Now onto $x^{p^2} -2$, which has roots $\sqrt[p^2]{2}\omega_{r}$ for $r=0,1,…,p^2-1$.
Since $x^{p^2} -2$ is irreducible over $\mathbb{Q} \implies [\mathbb{Q}(\sqrt[p^2]{2}):\mathbb{Q}] = p^2$.
Next, I need to find the degree of $[\mathbb{Q}(\sqrt[p^2]{2}, \omega_{r}):\mathbb{Q}(\sqrt[p^2]{2})]$.
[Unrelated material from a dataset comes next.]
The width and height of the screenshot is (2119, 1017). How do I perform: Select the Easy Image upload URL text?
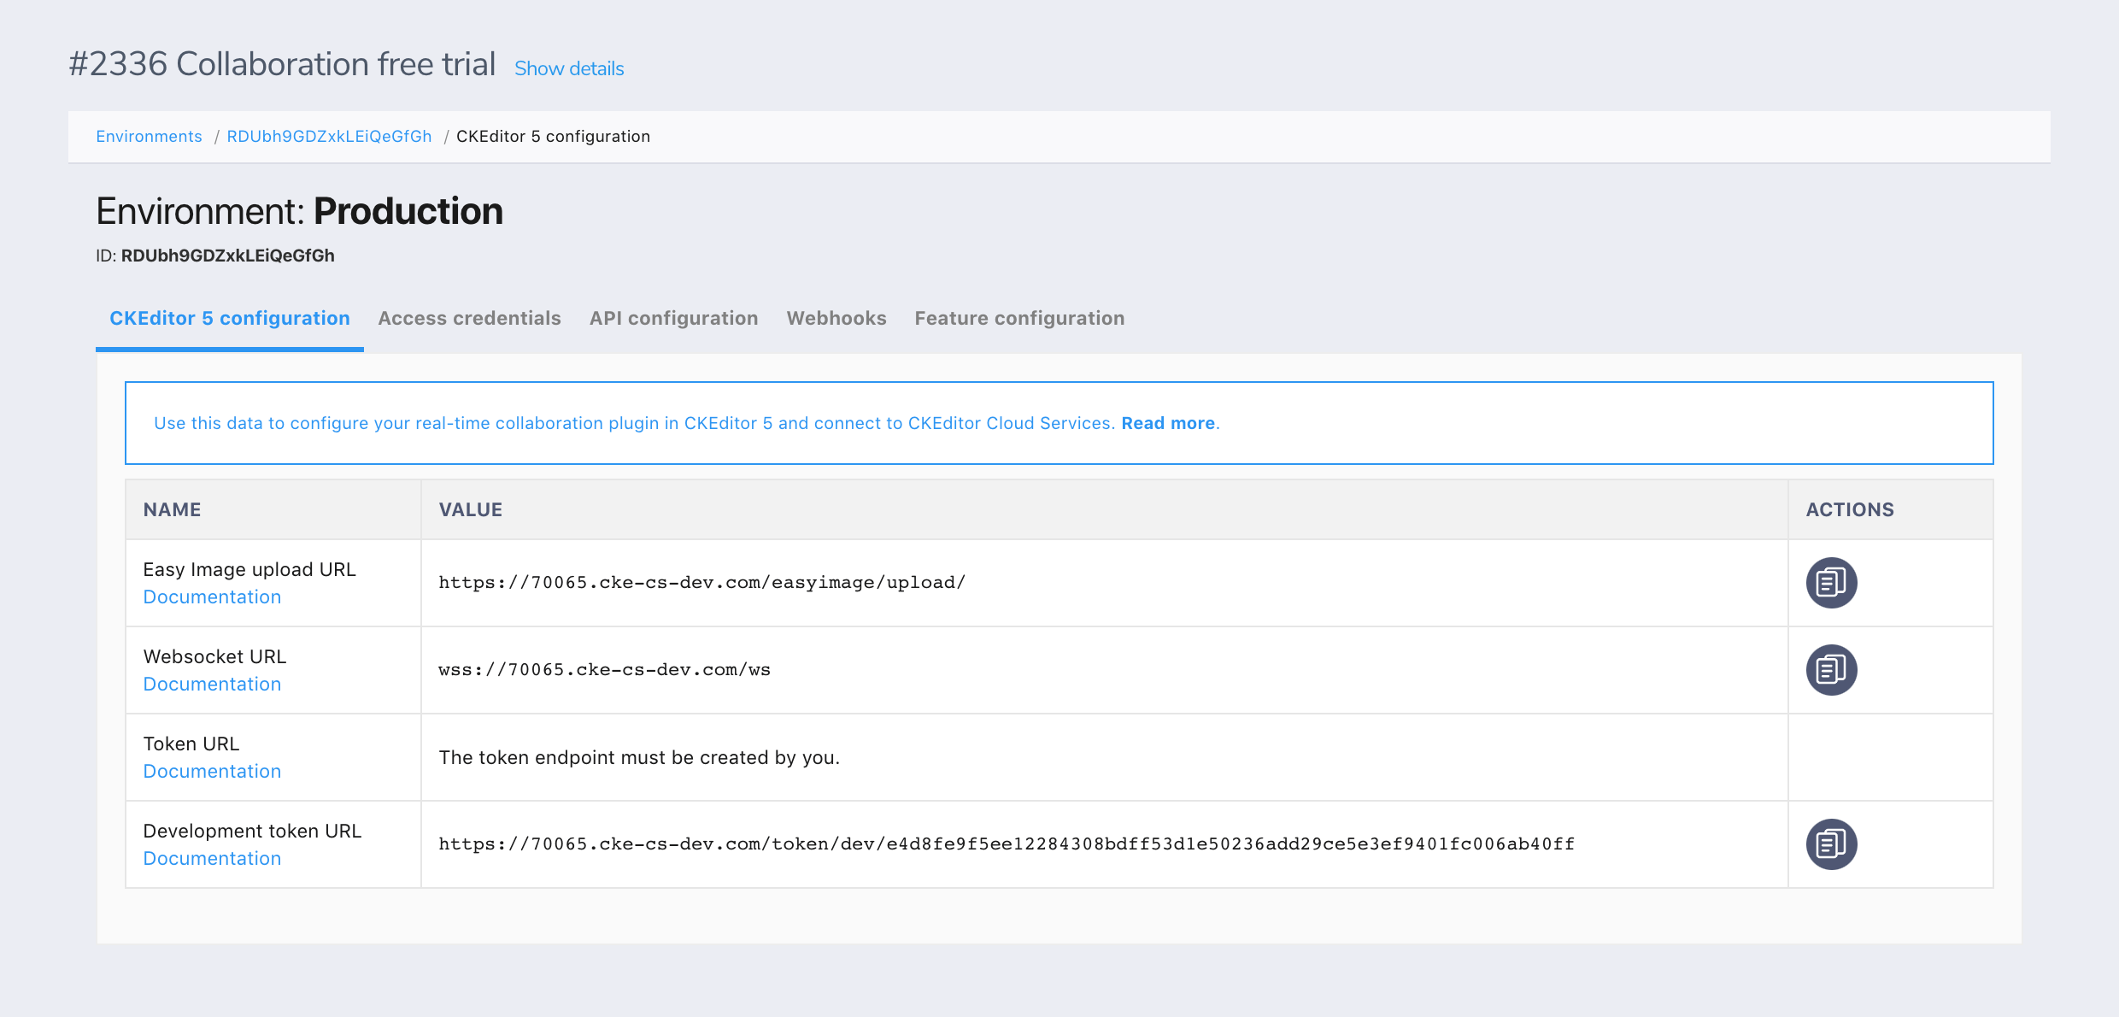[x=701, y=582]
Using the same method as above, $\omega_{r}$ satisfies $x^{p^2-1}+x^{p^2-2}+…+x+1$, which is irreducible over $\mathbb{Q}$. However in this case, gcd$(p^2, p^2-1)$ need not be 1.
So is this polynomial reducible? How can I find $[\mathbb{Q}(\sqrt[p^2]{2}, \omega_{r}):\mathbb{Q}(\sqrt[p^2]{2})]$?
Best Answer
An argument that depends on a bit of algebraic number theory, so may not be very useful to you.
The prime ideal $(2)$ is totally ramified in $\mathbb{Q}(\root {p^2}\of 2)/\mathbb{Q}$, but it is unramified in $\mathbb{Q}(\omega)/\mathbb{Q}$. Therefore the two extension fields are linearly disjoint, and we get that $$ [\mathbb{Q}(\omega, \root {p^2}\of 2):\mathbb{Q}]= [\mathbb{Q}(\root {p^2}\of 2):\mathbb{Q}]\cdot [\mathbb{Q}(\omega):\mathbb{Q}]. $$ Therefore $$ \Phi_{p^2}(x)=x^{p(p-1)}+x^{p(p-2)}+\cdots+x^{2p}+x^p+1 $$ remains irreducible over $\mathbb{Q}(\root {p^2}\of 2)$.